Just Give Me a Reason

Rabu, 05 November 2014

RETROSINTESIS

BAB I
PENDAHULUAN

Senyawa organik pada umumnya dihasilkan oleh organisme hidup. Dalam tubuh makhluk hidup, senyawa organik disintesis melalui proses biosintesis dan dikatalisis oleh biokatalis yg disebut enzim. Enzim ini tentu saja sangat spesifik. Biosintesis atau lebih dikenal dengan istilah metabolisme (dengan proses in vivo tentunya) sehingga produk sintesisnya dikenal dengan nama metabolit. Ada dua jenis produk metabolisme yaitu metabolit primer dan sekunder.
Kandungan senyawa organik dalam metabolit sekunder pada makhluk hidup relatif rendah, padahal kebutuhan akan senyawa-senyawa organik terus meningkat, sehingga ahli kimia organik berusaha mensintesis senyawa yang sama, mirip atau berfungsi mirip di laboratorium (in vitro). Meniru proses in vivo di laboratorium tentu sangat sulit sehingga prosesnya lebih tepat bila disebut sebagai proses semisintetik (Sitorus : 2008). Proses semisintetik mencakup transformasi metabolit primer dan sekunder menjadi senyawa lain yang lebih bermanfaat.
Di laboratorium kimia organik tentu saja ahli kimia organik sintetik sangat intens melakukan penelitian semisintetik. Demikian juga halnya ahli kimia industri telah banyak menghasilkan produk sintetik seperti : bahan-bahan farmasi, berbagai surfaktan, pupuk kimia, polimer, zat warna, pewangi dan masih banyak yang lainnya. Berbagai cara telah dilakukan oleh para ahli agar sintesis senyawa organik semakin maksimal dan semakin banyak jenis senyawa organik melalui proses sintetik. Dewasa ini telah berkembang suatu metode sintesis organik melalui pendekatan pemutusan (diskoneksi) atau pendekatan sinton atau retrosintesis.

BAB II
PENDEKATAN RETROSINTESIS

A.    Pengertian Retrosintesis
Retrosintesis adalah proses pembelahan molekul target sintesis menuju ke material start yang tersedia melalui serangkaian pemutusan ikatan (diskoneksi) dan perubahan gugus fungsi atau interkonversi gugus fungsional (IGF)
Retrosintesis merupakan teknik pemecahan masalah untuk mengubah struktur dari molekul target sintesis menjadi bahan-bahan yang lebih sederhana melalui jalur yang berakhir pada suatu material start yang sesuai dan mudah didapatkan untuk keperluan sintesis.
Dengan cara ini, struktur molekul yang akan disintesis ditentukan terlebih dahulu yang dikenal sebagai molekul target (MT). Selanjutnya MT dipecah/dipotong/diputus dengan seri diskoneksi.
Diskoneksi merupakan operasi balik suatu reaksi melalui suatu pembelahan yang dibayangkan dari suatu ikatan agar memutus molekul ke dalam material start yang mungkin. Diskoneksi seringkali tidak mudah dilaksanakan, tetapi ikatan yang diputuskan haruslah berhubungan dengan reaksi-reaksi yang dipercaya serta metodenya dapat dikerjakan di laboratorium. Dari hasil diskoneksi, akan didapatkan bahan awal (Starting Material) atau sinton yang tersedia atau disediakan melalui suatu reaksi Interkonversi Gugus Fungsi (IGF).

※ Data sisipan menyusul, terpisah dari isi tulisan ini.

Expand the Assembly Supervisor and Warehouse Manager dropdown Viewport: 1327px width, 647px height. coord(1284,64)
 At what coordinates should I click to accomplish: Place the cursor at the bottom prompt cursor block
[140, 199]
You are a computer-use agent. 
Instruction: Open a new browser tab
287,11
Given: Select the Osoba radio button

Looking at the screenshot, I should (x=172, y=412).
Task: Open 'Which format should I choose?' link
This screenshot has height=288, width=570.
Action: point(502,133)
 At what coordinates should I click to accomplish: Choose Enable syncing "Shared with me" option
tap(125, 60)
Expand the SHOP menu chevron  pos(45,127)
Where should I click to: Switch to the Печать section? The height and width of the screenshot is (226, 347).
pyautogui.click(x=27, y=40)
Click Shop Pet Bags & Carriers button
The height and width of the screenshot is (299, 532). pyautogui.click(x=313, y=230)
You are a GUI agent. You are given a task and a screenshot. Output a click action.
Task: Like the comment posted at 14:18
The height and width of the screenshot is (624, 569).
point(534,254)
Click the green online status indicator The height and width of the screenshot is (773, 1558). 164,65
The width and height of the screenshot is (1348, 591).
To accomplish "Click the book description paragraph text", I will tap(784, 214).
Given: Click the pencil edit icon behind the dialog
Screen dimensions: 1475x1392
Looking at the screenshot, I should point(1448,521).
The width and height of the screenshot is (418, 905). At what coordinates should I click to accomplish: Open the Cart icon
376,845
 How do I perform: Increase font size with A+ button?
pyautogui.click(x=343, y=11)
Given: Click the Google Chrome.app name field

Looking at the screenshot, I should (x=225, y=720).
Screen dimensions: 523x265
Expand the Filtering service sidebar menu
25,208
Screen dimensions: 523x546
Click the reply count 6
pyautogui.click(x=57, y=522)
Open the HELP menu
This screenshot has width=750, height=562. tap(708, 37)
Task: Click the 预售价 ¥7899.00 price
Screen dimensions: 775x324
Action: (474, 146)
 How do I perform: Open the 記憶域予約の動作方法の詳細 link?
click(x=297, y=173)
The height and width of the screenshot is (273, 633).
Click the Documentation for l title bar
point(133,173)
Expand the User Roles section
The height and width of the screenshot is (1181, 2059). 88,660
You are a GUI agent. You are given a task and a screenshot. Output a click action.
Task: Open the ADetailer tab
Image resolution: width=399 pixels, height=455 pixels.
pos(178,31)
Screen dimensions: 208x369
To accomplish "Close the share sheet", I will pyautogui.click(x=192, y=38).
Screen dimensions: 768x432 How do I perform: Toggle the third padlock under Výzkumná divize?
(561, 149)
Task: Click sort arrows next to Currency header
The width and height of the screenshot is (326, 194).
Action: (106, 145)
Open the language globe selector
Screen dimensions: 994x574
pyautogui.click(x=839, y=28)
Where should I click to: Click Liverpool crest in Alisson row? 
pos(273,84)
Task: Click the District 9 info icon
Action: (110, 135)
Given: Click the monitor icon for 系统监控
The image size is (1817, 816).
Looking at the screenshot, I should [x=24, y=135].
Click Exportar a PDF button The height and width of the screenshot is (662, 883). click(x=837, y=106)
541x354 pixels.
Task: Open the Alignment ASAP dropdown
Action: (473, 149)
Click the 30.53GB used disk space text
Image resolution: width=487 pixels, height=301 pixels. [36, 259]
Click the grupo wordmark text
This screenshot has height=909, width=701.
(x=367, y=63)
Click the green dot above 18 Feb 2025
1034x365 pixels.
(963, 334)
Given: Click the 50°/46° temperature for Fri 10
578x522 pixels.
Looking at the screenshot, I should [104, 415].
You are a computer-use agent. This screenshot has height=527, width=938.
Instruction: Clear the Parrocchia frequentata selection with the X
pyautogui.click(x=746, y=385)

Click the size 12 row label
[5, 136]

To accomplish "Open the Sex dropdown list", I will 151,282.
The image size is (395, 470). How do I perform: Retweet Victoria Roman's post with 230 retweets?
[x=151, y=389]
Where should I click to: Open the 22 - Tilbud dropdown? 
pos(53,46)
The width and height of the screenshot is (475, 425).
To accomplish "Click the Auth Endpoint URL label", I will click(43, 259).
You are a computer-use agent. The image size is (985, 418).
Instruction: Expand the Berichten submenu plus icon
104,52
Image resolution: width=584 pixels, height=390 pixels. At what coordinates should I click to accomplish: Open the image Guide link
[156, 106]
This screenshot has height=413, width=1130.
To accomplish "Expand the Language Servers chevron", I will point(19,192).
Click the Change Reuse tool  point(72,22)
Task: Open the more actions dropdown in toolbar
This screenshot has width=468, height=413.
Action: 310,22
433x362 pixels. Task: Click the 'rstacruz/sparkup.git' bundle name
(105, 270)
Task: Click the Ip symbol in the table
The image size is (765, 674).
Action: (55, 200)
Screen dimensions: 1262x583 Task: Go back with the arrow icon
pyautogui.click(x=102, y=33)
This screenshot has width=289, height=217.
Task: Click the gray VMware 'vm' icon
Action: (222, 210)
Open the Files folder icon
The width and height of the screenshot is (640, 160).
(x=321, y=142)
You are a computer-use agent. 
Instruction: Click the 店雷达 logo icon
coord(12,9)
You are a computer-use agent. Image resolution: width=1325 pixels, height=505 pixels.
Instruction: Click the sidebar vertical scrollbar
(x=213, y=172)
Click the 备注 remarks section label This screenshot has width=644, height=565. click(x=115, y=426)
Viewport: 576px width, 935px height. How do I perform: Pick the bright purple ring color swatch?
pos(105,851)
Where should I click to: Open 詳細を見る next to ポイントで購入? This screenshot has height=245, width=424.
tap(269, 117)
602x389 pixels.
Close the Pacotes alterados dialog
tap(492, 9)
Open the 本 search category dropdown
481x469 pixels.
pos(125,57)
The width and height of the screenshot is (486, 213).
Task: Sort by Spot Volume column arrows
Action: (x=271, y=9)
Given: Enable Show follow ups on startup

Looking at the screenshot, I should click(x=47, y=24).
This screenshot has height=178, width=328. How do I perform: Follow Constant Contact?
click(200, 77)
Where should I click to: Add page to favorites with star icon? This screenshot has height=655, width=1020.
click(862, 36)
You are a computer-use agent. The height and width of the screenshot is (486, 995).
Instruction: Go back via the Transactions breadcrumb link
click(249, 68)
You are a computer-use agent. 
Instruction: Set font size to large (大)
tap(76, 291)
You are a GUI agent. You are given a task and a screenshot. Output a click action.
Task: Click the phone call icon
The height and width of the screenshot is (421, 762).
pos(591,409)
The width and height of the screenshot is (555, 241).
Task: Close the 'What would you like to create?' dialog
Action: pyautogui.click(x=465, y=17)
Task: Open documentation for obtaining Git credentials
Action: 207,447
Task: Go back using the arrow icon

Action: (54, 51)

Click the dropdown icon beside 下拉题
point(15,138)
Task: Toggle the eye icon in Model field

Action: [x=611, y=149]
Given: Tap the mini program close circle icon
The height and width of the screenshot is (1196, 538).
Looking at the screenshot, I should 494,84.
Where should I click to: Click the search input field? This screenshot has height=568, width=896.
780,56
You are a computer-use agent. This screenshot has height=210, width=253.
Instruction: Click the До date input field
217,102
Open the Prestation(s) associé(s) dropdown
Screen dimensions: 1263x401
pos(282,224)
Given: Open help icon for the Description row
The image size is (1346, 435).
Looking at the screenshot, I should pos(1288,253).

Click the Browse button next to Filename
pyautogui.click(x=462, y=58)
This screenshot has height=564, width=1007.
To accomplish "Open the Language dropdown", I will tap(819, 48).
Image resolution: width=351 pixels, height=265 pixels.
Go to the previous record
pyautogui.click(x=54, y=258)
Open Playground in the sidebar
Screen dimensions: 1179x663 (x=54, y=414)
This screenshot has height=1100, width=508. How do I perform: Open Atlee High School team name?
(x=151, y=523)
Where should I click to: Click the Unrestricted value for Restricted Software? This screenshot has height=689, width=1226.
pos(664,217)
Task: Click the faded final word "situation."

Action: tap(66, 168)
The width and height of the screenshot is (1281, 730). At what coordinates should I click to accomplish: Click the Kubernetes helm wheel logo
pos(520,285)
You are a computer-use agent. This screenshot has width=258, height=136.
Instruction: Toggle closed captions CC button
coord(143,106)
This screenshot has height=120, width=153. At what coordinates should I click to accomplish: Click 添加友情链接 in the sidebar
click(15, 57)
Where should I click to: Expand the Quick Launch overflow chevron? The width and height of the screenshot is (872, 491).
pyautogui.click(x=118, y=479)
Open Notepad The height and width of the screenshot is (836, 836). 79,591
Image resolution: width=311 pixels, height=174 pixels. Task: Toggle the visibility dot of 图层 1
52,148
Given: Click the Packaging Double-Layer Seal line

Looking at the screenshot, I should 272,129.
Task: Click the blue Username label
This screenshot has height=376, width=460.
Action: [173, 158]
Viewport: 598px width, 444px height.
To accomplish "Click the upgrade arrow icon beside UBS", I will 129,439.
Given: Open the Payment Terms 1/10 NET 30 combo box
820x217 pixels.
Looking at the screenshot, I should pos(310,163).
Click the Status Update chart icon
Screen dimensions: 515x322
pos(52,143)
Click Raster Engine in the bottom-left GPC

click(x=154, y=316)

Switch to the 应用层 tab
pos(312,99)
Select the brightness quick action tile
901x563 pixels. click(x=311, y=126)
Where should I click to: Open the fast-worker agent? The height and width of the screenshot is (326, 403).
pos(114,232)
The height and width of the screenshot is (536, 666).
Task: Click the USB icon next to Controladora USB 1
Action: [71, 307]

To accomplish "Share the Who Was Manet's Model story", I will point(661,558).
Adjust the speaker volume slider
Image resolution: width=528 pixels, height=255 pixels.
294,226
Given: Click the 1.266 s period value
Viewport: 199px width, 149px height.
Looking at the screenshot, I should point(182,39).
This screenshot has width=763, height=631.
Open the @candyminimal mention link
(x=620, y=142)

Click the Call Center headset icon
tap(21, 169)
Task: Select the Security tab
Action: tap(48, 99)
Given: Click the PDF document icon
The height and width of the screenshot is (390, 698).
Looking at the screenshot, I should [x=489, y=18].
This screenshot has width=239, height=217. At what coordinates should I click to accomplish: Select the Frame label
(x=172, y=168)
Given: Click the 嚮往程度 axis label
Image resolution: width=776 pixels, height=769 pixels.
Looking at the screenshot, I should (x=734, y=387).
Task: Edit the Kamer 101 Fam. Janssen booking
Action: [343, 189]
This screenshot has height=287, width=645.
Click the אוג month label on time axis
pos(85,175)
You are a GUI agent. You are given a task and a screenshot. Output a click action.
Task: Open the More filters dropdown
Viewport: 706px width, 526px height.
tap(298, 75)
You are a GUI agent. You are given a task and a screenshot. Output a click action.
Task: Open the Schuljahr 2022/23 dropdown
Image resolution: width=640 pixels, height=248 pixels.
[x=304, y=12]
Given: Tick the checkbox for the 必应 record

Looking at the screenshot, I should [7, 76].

B.    Pedoman pendekatan diskoneksi
Pedoman yang sangat penting untuk menciptakan suatu sintesis dengan pendekatan diskoneksi adalah sebagai berikut :
1.    Analisis :
a.    Mengenal gugus fungsional dan molekul target (MT)
b.    Melakukan diskoneksi dengan metode yang berhubungan dengan reaksi-reaksi yang mungkin.
c.    Memastikan bahwa reagen pereaksi hasil pemutusan (sinton) tersedia sebagai starting Material.
2.    Sintesis :
a.    Membuat rencana berdasarkan analisis Starting Material dan kondisi sintesis.
b.    Bila tidak berhasil dalam sintesis dilakukan pengkajian ulang analisis.
     Dengan demikian hal yang mutlak harus dipahami agar sukses dalam melakukan sintesis dengan pendekatan diskoneksi adalah memahami reaksi-reaksi senyawa organik maupun jenis-jenisnya serta mekanismenya. Ada kalanya pada waktu melakukan analisis terhadap bahan awal (Starting Material) hasil diskoneksi harus diperoleh dari suatu hasil sintetik yang dikenal dengan IGF tadi, karena reaksi senyawa organik tidak lain dan tidak bukan adalah transformasi gugus fungsional.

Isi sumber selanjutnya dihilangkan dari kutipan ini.